Recuerdo con todo detalle el día que por fin pudimos salir al patio; la fecha exacta es lo único que he olvidado. Era después de la comida. El patio estaba vacío. Nos dijeron que no nos podíamos hablar, sólo dar vueltas por el patio, a dos metros de distancia de los muros, y a quince o veinte metros entre uno y otro.

Las ventanas de la sexta galería daban a aquel patio, y los camaradas estaban en sus celdas en aquel momento. Esa tarde no dormía nadie. La escena entera empezaba a tener un tono bastante macabro, con nosotros tres allí, los tres condenados a muerte con todos los funcionarios observando. Hasta entonces no me había fijado en que yo y los demás, en realidad estábamos en las celdas de la muerte de la prisión.

Y luego, de pronto, alguien, desde las ventanas con barrotes pero sin cristales, empezó a silbar la Internacional. En seguida se formó todo un coro de silbadores. La atmósfera macabra desapareció de repente. Era un saludo de nuestros camaradas y de nuestro Partido. Lo mejor que podíamos desear, decir que nos emocionamos profundamente es decir poco. Pero no podíamos mostrar nuestra alegría. Los guardias no nos dejaban levantar los puños, ni sonreír, ni gritar. La situación creada les ponía nerviosos y no sabían qué hacer. La Internacional terminó y volvió a empezar. Finalmente los funcionarios decidieron avisar a los de la sexta para restablecer el silencio. Pronto todo volvió a la normalidad.

Sin embargo, aquellos momentos fueron inolvidables.

Nuestro paseo duró veinte minutos. Luego nos registraron, completamente desnudos, y nos devolvieron a las celdas.

A partir del segundo proceso, los tres camaradas, "Hidalgo", "Pito" y "Ramiro" (Cañaveras), empezaron a vivir igual que nosotros, la única diferencia era que ellos no saltan al patio con nosotros.

Sólo se podía fumar en el patio.

La imagen más clara en mi mente, era la de la cara de Xosé Baena durante nuestros paseos diarios en el patio. Había cambiado bastante desde que lo conocí, antes de nuestra detención. Su cara parecía más larga, más seria; con los pómulos salientes. Su expresión más grave, más decidida. Daba sensación de firmeza y convicción. Sobre todo recuerdo sus ojos. Eran profundos, como su voz, y lleno de vida. No estoy hablando sólo por hablar, camaradas. El observar a Xosé, tranquilo y sereno; tranquilo y sereno como sólo quien ha salido del pueblo puede estar, era una lección de fuerza y serenidad.

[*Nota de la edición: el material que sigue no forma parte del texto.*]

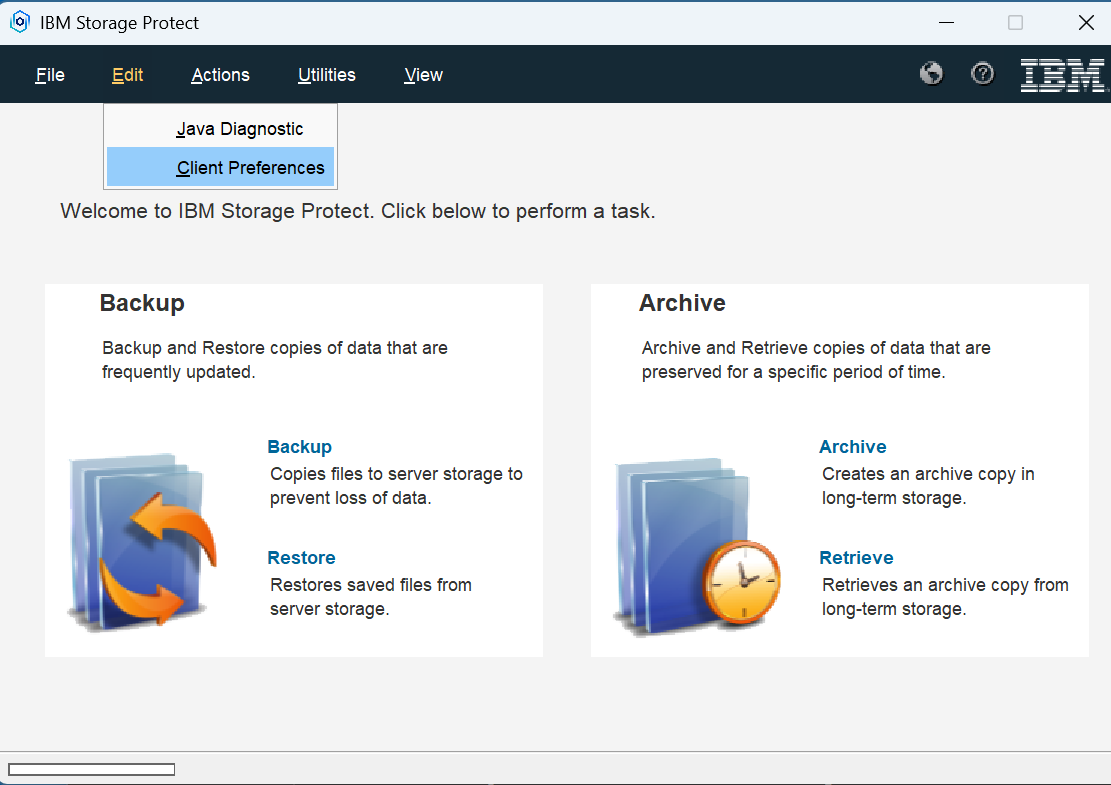Screen dimensions: 1111x785
Task: Choose Client Preferences menu entry
Action: (250, 168)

Nuestras familias y abogados nos traían noticias de las movilizaciones para salvamos la vida a través de toda España y el resto del mundo. Varios periodistas extranjeros habían entrevistado a nuestras familias; equipos de televisión habían estado filmando las instalaciones de El Goloso, las Salesas y la cárcel de Carabanchel.

En la soledad de la celda aprendimos a vivir con la certeza de un desenlace fatal. Sin embargo, no nos permitimos volvemos blandengues y sentimentales por eso. Sabíamos las razones verdaderas que había detrás de nuestra situación.

Un día vino el cura de la prisión. Con su sonrisa falsa y gestos estudiados. Estaba claro que no sabía qué hacer. ¿Y de qué hablamos? De nada, en realidad; de cosas en general, de religión, de marxismo. Fue una conversación forzada e inútil.

Vi a Pito (García Sanz) durante uno de mis "viajes" arriba. Creo que fue un día que volví de ver al abogado. Era la primera vez que lo veía en persona, pero le reconocí por los periódicos. Lo ví justo cuando me devolvían a mi celda. Se estaba vistiendo después de ser registrado. Quizá él también venía de ver a su abogado.

Ramón García Sanz (Pito) era un camarada nuevo en el Partido pero tenía una preparación política muy sólida, como si hubiera sido militante durante años. Nacido en Zaragoza, tenía veintiocho años. Sin padres, había sido criado en un orfanato, donde los otros chicos le habían dado el nombre de "Pito". Cuando entró en el Partido, quiso conservarlo como nombre de guerra. Trabajó en el campo, como vaquero, y también en fábricas de Madrid. Fue soldador. Esa era su profesión cuando le detuvieron. Pablo Mayoral me contó que Pito estaba seguro de que le iban a matar. Había sido acusado de apretar el gatillo y matar al teniente de la guardia civil.

Lo triste es, -le contó a Pablo- que no he podido hacer más cosas como militante.

Después del proceso, según Pablo, Pito y los otros condenados a muerte habían sido incomunicados. Sólo pudo verlo cuando paseaba sus veinte minutos por el patio. Paseaba tranquilamente, con las manos en los bolsillos, como si no hubiera pasado nada. De vez en cuando miraba hacia las ventanas de la sexta.

- No os preocupéis camaradas, estoy preparado.

No puedo decir mucho acerca de José Luis Sánchez Bravo (Hidalgo). Sólo he hablado con él dos o tres veces. Era de Galicia, como Xosé, y era un huracán de actividad. Tenía una capacidad increíble de trabajo, surgida de su entusiasmo revolucionario. Hablar con él, era descubrir un hombre delicado e imaginativo.

Cuando le mataron, tenía 21 años, y había dejado sus estudios, a su madre y a su ciudad natal –Vigo- por el Partido y por la revolución.

Se habla casado en Madrid unos meses atrás.

El último día, le informaron que habían detenido a su mujer, embarazada de cuatro meses. José Luis nunca vería a su hijo.